Document extract |
----------------

Last week, I wrote about Donald Trump’s Mar-a-Lago classified documents case, one of the focus cases in the American Justice project, a curated collection of decentralized legal filings from newsworthy, historic, and otherwise interesting cases.

This week, I’m proud to report that I got my first troll on the social media platform formerly known as Twitter. Simply by collecting these legal filings, preserving them, and encouraging them to be read, I seem to have struck a nerve with a person (or bot) who claims the court’s order doesn’t say what it actually says, is fake news, and/or isn’t properly sourced, with the specific complaint morphing from one from tweet to the next.

The troll was attempting to argue with documents that speak for themselves, but outside the four corners of those documents, there really is a larger conversation to be had. These are cases that will affect the course of history and have the potential to stoke anger and unrest far beyond the courthouse.

It’s entirely valid to disagree with any representation of fact in any legal filing, to comment on the reliability of witness testimony, to critique a judge’s courtroom management style, to believe a ruling is a subversion of justice, to express the belief that it will be overturned on appeal, or to argue the insignificance of a given case in a larger context.

While I try to separate my creative writing from politics, the American Justice project will require participants to present some opinions and take a personal stand or two. It’s impossible to separate law from politics even in the best of times, which these certainly aren’t.

Indictments and civil complaints against any former president or current presidential candidate hold a unique place in history, and there are now so many such active cases that it’s becoming hard to keep track of which headline belongs to which proceeding.

But even the most inherently political content doesn’t have to be contentious. In an age defined by its culture wars and polarized electorate, I would love for genuine and respectful conversations to be preserved alongside the source documents contained within the American Justice project, and I’ll be announcing the details of that extension shortly.

Personal opinions benefit from personal context, which I failed to provide before last week’s opinion piece. So before we go any further, I’d like to share a bit about where I’m coming from.

I am a registered voter who votes. I hold a public office at the municipal level so that I can work toward solving problems and making my town a safer, healthier, more livable place for everyone. I’m not enrolled in a political party. I view “Democrat” and “Republican” as competing brands, like Coke and Pepsi, rather than as identities to get personally invested in.

----------------

Listed records |
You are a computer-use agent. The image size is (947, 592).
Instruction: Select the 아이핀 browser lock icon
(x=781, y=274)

----------------

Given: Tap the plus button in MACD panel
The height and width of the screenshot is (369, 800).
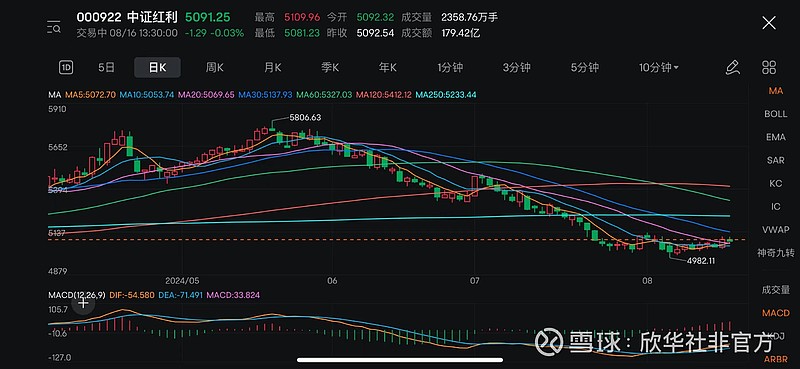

----------------

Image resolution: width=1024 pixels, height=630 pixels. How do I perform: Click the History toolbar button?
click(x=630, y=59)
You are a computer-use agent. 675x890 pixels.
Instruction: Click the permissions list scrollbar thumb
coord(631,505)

----------------

Directive A | Put this sentence from the post about the American Justice project into Spanish: "But even the most inherently political content doesn't have to be contentious."
Directive B | Write the next few paragraphs of the post about the American Justice project, starting right after its final sentence.
The rows come from a different source than the post.

Answer A | Pero incluso el contenido más inherentemente político no tiene por qué ser polémico.

Answer B |
I am a child of a lifelong Democrat and a lifelong Republican who fell in love and proved to me that liberal and conservative viewpoints are two halves of a whole that can complement and complete each other. I believe that if our country were a house, progressives would be breaking down rotten timbers and replacing them with stronger beams, conservatives would be identifying and protecting the load-bearing studs that should be kept in place, and both groups would benefit from listening respectfully to and working productively with the other.

Growing up in the 1980s, Ronald Regan was my president and Donald Trump was one of my personal heroes. I read The Art of the Deal in high school, visited Trump Tower in New York, and took a pilgrimage to Trump Taj Mahal in Atlantic City. My girlfriend and I snuck into the casino and spent the day gawking at the opulent architecture, although we were both underage. I took business classes at Wharton because that’s where Trump had gone. I never missed an episode of “The Apprentice,” at least for the early seasons. I owned a necktie from his fashion line.

I remained an OG Donald Trump stan through the 1990s and into the early 2000s. For all that time, my political views were generally to the right of Donald Trump’s public persona, as I was an independent voter at a time when Trump was a registered Democrat and an outspoken supporter and friend of the Clintons.

I later learned that The Art of the Deal had been ghostwritten. I watched Trump’s casinos go bankrupt. At Wharton, I heard nothing about Trump but disparagement that despite his wealth and success, he’d never donated a dime back to the school. He was less of a friend to the Clintons as he was a seeker of their power. On reflection, his boardroom decisions on “The Apprentice” seemed arbitrary and sometimes cruel. I also don’t know what ever happened to the necktie, but I probably lost it during a move.

When Trump reinvented himself for politics, from my point of view at the time, his positions slammed to the far right. He took to conspiracy theories. He began pandering to bigots. I struggled to accept that my former idol didn’t really change his essence, but that increased scrutiny had revealed the person he’d always been.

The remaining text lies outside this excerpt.